→ **VOS TÂCHES**:
#1 À l'aide du texte ci-dessous sur les médecins de famille au Québec, répondez à ces questions.
(a) Depuis combien d'années le gouvernement du Québec échoue-t-il à remplir la promesse d'un médecin de famille par Québécois ?
(b) Qu'est-ce qui est devenu la porte d'entrée principale du réseau de la santé ?
(c) Pour quelles raisons l'inscription auprès d'un médecin de famille est-elle devenue une obsession politique ?
#2 Indiquez si chacune des affirmations suivantes concorde avec le texte sur les médecins de famille au Québec. Justifiez chaque réponse par une citation tirée du texte.
(a) Le gouvernement et les médecins ne se renvoient la balle que depuis peu.
(b) Les réformes centralisatrices des dernières décennies ont culminé avec la catastrophe Barrette.
(c) Hors du système, obtenir une simple prescription est facile.

→ **TEXTE À LIRE**:
# # #
Pour en finir avec les promesses brisées
TVA Nouvelles
C’est devenu une tradition québécoise. Depuis vingt-cinq ans, le gouvernement du Québec échoue à remplir la promesse d’un médecin de famille par Québécois. Depuis aussi longtemps, le gouvernement et les médecins se renvoient la balle.
En voyant François Legault et son ministre de la Santé se lancer dans une nouvelle chicane cette semaine, comme beaucoup d’entre vous, j’ai poussé un long soupir de découragement. Encore une foire d’empoigne qui va finir en queue de poisson !
Et si on posait le mauvais diagnostic ? De Gaétan Barrette à François Legault, les gens qui nous dirigent sont prisonniers du modèle dont ils ont hérité, mais quand on écoute les expériences des Québécoises et des Québécois qui n’ont pas de médecin de famille, on comprend vite que c’est le modèle qui est malade. Avec les réformes centralisatrices des dernières décennies, qui ont culminé avec la catastrophe Barrette, les groupes de médecine familiale (GMF) sont devenus la porte d’entrée principale du réseau de la santé. Hors des GMF, point de salut. Si vous n’êtes pas dans le système, obtenir une simple prescription est une épreuve herculéenne. C’est absurde.
Si le débat se polarise autour de la charge de travail des omnipraticiens, c’est parce que l’inscription auprès d’un médecin de famille est devenue, pour des raisons électoralistes, une véritable obsession politique pour toute une génération de politiciens. Nous ne sortirons pas de ce cul-de-sac politico-médical sans affronter la question fondamentale : dans la vraie vie, de quoi les patients québécois ont-ils besoin ? D’un accès rapide et efficace aux soins de santé, ou d’être inscrits auprès d’un médecin de famille ?
# # #
→ **DONNÉES FOURNIES**:
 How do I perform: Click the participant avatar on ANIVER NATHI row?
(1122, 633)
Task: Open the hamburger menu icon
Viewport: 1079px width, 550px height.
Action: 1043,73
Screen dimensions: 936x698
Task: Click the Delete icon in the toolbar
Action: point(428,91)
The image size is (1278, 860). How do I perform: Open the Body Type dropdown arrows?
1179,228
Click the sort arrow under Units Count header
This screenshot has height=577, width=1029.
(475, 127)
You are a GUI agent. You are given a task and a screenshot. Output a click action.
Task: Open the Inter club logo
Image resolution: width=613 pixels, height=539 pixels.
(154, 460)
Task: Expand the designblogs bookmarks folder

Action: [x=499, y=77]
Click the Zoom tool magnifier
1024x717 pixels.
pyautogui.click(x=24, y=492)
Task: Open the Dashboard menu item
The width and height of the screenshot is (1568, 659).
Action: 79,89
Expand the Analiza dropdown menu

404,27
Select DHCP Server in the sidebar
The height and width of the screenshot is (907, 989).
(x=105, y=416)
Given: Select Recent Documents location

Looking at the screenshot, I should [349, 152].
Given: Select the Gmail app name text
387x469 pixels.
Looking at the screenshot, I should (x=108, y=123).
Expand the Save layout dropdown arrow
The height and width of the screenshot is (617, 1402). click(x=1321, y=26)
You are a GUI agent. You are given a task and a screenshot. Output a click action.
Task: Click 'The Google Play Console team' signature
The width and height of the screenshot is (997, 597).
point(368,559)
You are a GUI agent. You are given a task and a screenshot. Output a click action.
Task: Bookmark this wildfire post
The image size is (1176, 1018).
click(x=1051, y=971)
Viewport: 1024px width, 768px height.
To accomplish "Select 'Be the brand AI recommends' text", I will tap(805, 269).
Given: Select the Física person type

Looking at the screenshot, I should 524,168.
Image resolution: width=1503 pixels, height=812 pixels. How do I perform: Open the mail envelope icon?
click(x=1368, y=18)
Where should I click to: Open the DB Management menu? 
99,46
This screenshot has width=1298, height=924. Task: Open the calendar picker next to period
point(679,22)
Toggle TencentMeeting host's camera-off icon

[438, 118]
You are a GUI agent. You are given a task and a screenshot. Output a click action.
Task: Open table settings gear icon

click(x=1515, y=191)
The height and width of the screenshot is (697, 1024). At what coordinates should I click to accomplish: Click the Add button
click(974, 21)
# # #
→ **CORRIGÉ DE L'EXERCICE**:
#1
(a) Depuis vingt-cinq ans.
(b) Les groupes de médecine familiale (GMF).
(c) Pour des raisons électoralistes.

#2
(a) Non : « Depuis aussi longtemps, le gouvernement et les médecins se renvoient la balle. »
(b) Oui : « Avec les réformes centralisatrices des dernières décennies, qui ont culminé avec la catastrophe Barrette »
(c) Non : « Si vous n’êtes pas dans le système, obtenir une simple prescription est une épreuve herculéenne. »